[Stored data]
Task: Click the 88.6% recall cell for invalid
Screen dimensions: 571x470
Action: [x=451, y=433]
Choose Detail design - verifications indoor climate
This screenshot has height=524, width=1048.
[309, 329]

### The task
Your response needs to restate the lines above exactly.

### Solution
Task: Click the 88.6% recall cell for invalid
Screen dimensions: 571x470
Action: [x=451, y=433]
Choose Detail design - verifications indoor climate
This screenshot has height=524, width=1048.
[309, 329]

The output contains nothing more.